=== FRAGMENT DOKUMENTU ===

Kompromitacja teoretycznego państwa ?

Obrazek użytkownika Kapitan Nemo
Blog

Andrzej Seremet - Prokurator Generalny teoretycznego państwa zdradził dziennikarzowi „Wiadomości”, że oprócz ujawnionych przez RMF FM, czyli filię Radia Erywań –stenogramów z TU -154M, jest także inny stenogram, wykonany przez innego biegłego naszej teoretycznej prokuratury wojskowej. Ta sensacyjna wiadomość, podważająca poprzedni – równie sensacyjny stenogram – bynajmniej nie świadczy o kompromitacji teoretycznego państwa i jego Prokuratury. Jest bowiem oczywiste, że kompromitacja dotyczyć może czegoś realnego. Zatem kompromitacja w teoretycznym państwie, rządzonym realnie przez E. Kopacz, B. Komorowskiego i koalicję PO-PSL – jest także teoretyczna. Właściwa władza istnieje bowiem w Moskwie i każdy biegły teoretycznego państwa zanim napisze nowy stenogram z rozmów w kabinie TU-154M musi pojechać do Moskwy...

Tam mu pozwolą odsłuchać czarne skrzynki i nawet cos skopiować, a po skopiowaniu władze na Kremlu zadecydują, co należy przesłać do Warszawy z tego co się nagrało w podmoskiewskim studio. Wtedy, już tu na miejscu – kolejny biegły teoretycznej prokuratury wojskowej (najlepiej z wyczulonym na głos gen. Błasika uchem) spisuje, co usłyszał na taśmie przesłanej z Moskwy i natychmiast przekazuje ten materiał do filii Radia Erywań, czyli do RMF FM. A w przypadku ważnych dla władz radzieckich informacji – wprost do filii gazety „Echa Moskwy”.

=== DOSTARCZONY MATERIAŁ ===

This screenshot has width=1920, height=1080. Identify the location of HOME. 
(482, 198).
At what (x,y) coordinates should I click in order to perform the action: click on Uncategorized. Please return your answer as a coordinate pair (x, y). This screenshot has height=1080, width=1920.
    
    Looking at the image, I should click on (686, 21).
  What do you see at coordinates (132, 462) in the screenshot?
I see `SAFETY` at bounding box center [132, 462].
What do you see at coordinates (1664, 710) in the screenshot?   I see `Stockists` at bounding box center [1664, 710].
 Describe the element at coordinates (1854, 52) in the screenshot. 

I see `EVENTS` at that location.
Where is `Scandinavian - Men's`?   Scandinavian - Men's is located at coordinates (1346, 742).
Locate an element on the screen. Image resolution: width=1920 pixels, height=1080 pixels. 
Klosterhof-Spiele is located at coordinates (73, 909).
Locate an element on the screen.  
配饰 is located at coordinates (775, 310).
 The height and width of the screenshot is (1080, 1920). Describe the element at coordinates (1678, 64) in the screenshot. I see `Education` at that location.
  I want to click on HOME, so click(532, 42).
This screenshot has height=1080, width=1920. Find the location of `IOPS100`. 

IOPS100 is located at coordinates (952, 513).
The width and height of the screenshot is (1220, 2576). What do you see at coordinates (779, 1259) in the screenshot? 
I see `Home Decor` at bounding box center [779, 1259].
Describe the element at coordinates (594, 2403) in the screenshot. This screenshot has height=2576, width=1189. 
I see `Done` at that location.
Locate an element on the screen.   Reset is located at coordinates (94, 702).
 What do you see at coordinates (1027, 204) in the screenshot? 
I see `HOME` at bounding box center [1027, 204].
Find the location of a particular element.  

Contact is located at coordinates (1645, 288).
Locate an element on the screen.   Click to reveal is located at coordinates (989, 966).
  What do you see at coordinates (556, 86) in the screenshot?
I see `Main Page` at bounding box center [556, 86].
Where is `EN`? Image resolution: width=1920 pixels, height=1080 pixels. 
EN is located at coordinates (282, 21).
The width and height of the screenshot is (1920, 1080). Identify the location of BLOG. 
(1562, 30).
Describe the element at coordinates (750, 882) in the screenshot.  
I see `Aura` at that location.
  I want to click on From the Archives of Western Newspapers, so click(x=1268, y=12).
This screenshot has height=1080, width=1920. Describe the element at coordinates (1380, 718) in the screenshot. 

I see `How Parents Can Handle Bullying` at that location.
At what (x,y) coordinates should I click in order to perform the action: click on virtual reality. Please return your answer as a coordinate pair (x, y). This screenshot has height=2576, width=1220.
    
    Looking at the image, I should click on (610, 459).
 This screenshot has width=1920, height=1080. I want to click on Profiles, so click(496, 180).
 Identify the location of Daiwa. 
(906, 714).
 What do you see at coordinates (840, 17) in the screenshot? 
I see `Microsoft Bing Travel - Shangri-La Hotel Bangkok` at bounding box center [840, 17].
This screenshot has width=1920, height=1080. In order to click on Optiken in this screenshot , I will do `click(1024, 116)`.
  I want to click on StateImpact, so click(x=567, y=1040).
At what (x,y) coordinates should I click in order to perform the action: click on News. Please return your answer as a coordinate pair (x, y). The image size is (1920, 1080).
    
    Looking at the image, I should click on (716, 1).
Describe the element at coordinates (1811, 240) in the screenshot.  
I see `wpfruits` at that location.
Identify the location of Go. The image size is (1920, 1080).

===

■ **POLECENIA**
**A.** Zamień „Describe” na „Explain” w zapisach od wiersza zawierającego „This screenshot has height=1080, width=1920. Describe” do wiersza zawierającego „Parents Can Handle”, włącznie z oboma, i przepisz wyłącznie te wiersze, nie zmieniając w nich niczego poza tym.
**B.** Kontynuuj tekst o kompromitacji teoretycznego państwa, zaczynając po jego ostatnim zdaniu.

■ **WYNIKI ĆWICZENIA**
**A.**
This screenshot has height=1080, width=1920. Explain the element at coordinates (1380, 718) in the screenshot. 

I see `How Parents Can Handle Bullying` at that location.

**B.**
Dlatego każdy, kto by chciał mieć informacje o teoretycznym państwie z tzw. „pierwszej ręki”, powinien słuchać Radia Erywań na falach średnich i zamówić sobie prenumeratę „Echa Moskwy”. Dlatego najlepiej poinformowani w naszym teoretycznym państwie są członkowie aktywu PZPR, którzy zawsze przed przeczytaniem „Trybuny Ludu” – zapoznawali się z bieżącym wydaniem radzieckiej „Prawdy”. Tam była czysta prawda i to z wyprzedzeniem – z uwagi na różnicę czasu.

Różnica czasu wyjaśnia, dlaczego prezydent Reagan złożył po sześciu godzinach od zamachu na papieża Jana Pawła II wyrazy ubolewania, zaś  Leonid Brezniew na trzy godziny przed zamachem – złożył do Watykanu kondolencje….

Zatem i dzisiaj możemy wyprzedzić sensacje, które z opóźnieniem ujawnione zostaną na łamach gazet, wychodzących w teoretycznym państwie, oraz w rozgłośniach, które żywią się tym, co im Moskwa przekaże. Na ile rozumiem jeszcze niedawno obowiązkowy język (którym nota bene posługują się kelnerzy w restauracjach, gdzie jadają członkowie naszego, teoretycznego rządu) to przygotowywany jest trzeci stenogram z rozmów w kokpicie TU-154 M !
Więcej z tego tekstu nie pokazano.